Saturday, April 18, 2009

 

Victorian Gamers Get Wired

The Illustrated London News for 12 April 1845 depicts the first online match in Britain

I'm in this week's New Scientist to talk about the Victorian fad for chess by telegraph... and just about everything else by telegraph...

After the first Newnes [transatlantic chess] match, the British humorous magazine Punch published what it claimed was an interview with a London telegraph office's new "sport by wire" manager: "We cable over to the Associated Press full particulars of our imaginary [soccer] kickoff... [they] wire back their return kick with name, age, weight and address of the kicker... There's our Ladies' Inter-Varsity Stay-at-Home Hockey Contest... That's the river editor, hard at work in that armchair, rowing against Yale by cable... But I must ask you to excuse me now, as I have a billiard tournament, a yacht race and a cricket match with all Australia to manage simultaneously."
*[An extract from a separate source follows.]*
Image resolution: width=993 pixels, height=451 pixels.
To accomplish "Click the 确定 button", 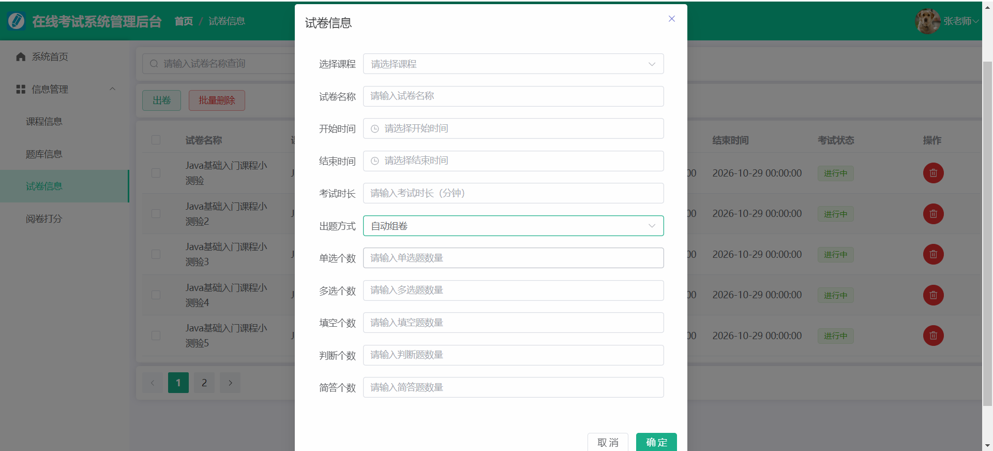I will 656,442.
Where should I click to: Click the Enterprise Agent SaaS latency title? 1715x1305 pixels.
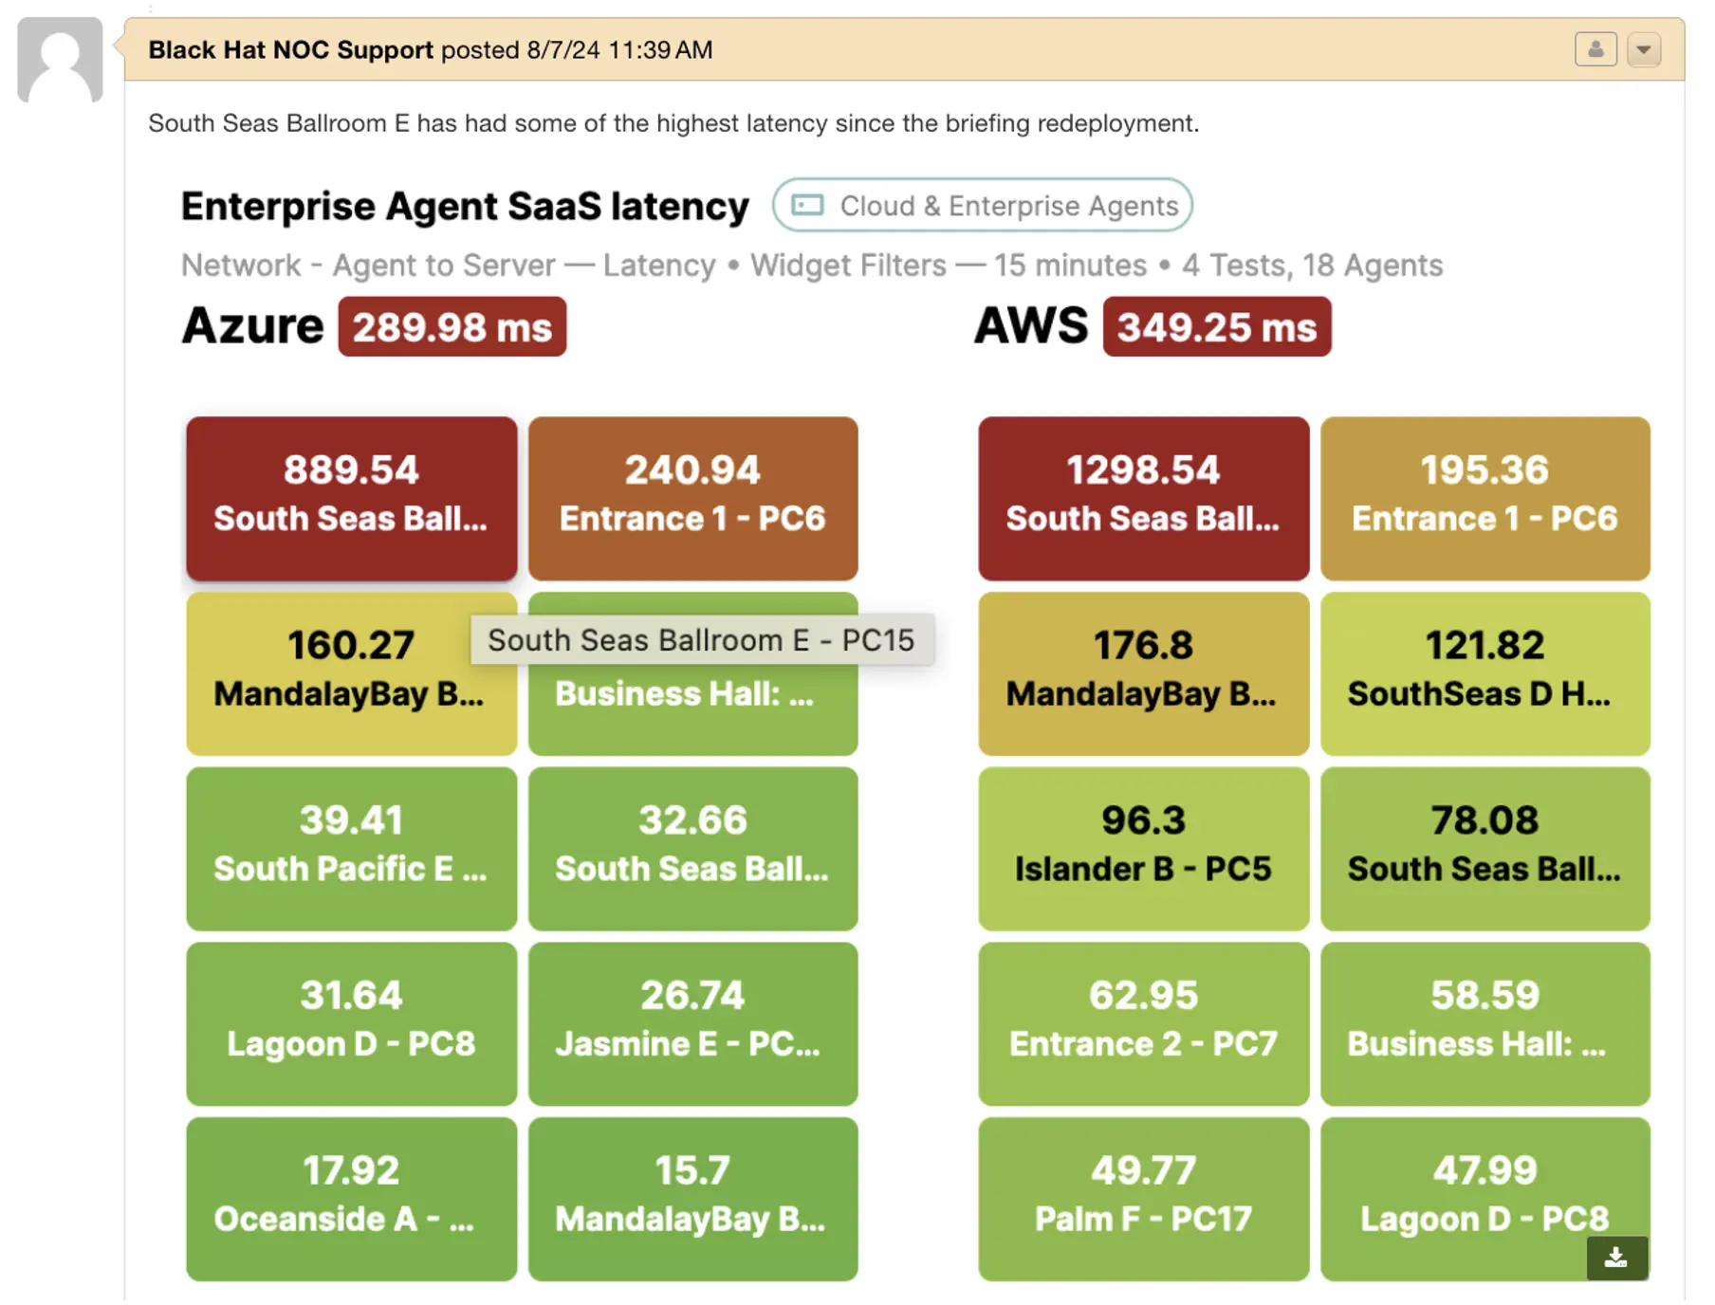click(x=464, y=205)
Punch's satire wasn't so wide of the mark. A number of North American cities began to stage telegraphed intercity bowling tournaments, with one in 1911 pitting New York, Montreal, Pittsburgh, Cleveland and Seattle against each other simultaneously. The telegraph was rather less practical for other games. Telegraphed billiards matches used a gridded table that enabled players to cable the positions of the balls, but the system proved frustratingly slow - though not as slow as previous attempts at billiards by mail.